- Born: 9 November 1920 Belo Horizonte, Brazil
- Died: 15 September 2020 (aged 99) Campinas, Brazil
- Education: University of Minas Gerais Northwestern University
- Occupations: Chairman, Banco Alfa
- Spouse: married
- Children: 5 daughters

= Aloysio de Andrade Faria =

Brazilian businessman (1920–2020)

Aloysio de Andrade Faria (9 November 1920 – 15 September 2020) was a Brazilian banker and billionaire. At the time of his death he was noted as being one of the world's oldest billionaires.

==Early life==
Aloysio de Andrade Faria was born in November 1920 in Belo Horizonte, Minas Gerais, Brazil.

==Career==
A pediatrician by training, Faria shared his medical interest with the financial business sponsored by his father.
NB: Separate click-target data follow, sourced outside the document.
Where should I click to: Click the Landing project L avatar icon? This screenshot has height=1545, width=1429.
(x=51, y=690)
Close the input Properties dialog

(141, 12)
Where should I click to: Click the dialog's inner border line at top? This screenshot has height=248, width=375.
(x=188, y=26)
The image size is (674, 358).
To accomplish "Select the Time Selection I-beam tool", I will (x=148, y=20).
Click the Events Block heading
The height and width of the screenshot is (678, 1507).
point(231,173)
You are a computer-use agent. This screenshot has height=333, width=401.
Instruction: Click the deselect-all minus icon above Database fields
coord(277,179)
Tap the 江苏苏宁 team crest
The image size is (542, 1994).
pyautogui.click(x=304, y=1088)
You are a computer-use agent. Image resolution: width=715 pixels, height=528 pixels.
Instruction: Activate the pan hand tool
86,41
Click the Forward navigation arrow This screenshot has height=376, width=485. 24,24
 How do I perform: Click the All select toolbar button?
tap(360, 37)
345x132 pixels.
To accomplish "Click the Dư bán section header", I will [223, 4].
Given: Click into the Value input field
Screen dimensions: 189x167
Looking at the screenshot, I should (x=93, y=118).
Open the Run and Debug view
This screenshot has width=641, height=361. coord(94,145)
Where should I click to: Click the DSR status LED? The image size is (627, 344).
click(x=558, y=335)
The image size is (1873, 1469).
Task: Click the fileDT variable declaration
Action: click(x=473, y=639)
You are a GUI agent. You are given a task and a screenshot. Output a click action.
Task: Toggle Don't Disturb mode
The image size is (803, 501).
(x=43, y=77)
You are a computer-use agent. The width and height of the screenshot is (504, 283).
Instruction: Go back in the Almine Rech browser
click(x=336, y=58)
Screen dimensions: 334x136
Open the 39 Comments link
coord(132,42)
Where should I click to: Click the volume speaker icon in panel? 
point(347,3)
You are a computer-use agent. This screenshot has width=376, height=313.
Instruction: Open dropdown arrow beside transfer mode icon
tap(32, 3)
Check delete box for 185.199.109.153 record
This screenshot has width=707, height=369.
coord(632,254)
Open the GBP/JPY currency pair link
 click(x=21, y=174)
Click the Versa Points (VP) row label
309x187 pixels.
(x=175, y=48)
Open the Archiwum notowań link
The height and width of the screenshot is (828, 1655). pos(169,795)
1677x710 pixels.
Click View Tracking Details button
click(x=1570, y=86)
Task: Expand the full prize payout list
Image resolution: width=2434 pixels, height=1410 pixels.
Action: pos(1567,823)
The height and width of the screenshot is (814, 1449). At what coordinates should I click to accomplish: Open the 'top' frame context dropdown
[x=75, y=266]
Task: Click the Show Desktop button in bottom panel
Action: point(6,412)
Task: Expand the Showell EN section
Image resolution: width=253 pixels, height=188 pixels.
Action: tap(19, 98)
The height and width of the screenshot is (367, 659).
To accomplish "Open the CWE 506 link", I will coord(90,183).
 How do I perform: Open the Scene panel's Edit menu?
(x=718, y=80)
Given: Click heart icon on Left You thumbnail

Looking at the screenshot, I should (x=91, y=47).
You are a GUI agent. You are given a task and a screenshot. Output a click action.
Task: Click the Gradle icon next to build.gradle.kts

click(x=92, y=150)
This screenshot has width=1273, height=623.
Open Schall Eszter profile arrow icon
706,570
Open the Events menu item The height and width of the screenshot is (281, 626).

In 1949 he succeeded his father, Clemente de Faria at the direction of the Banco da Lavoura, transforming it into one of the most successful Brazilian banks, Banco Real, which in late 20th century, sold all its local and international assets to the Netherlands-based ABN AMRO Bank, but keeping other companies from the Real Group, such as Seguros Real (insurance) and Real Leasing Co. Faria, who had two daughters married, did not retire from the financial market and re-invested by incorporating a new personal and investment bank in New York, the Alfa Bank, which is one of the ten largest and most successful banks in the country.

Faria also owned one of the largest Guarana plantations in the world, the Transamerica Corporation, including a hotel and media groups. However he preferred to keep a low profile, and drove a 1960s Mercedes-Benz.

Forbes estimated his net worth to be US$1.7 billion in March 2020.

==Death==
Faria died on September 15, 2020, at the age of 99.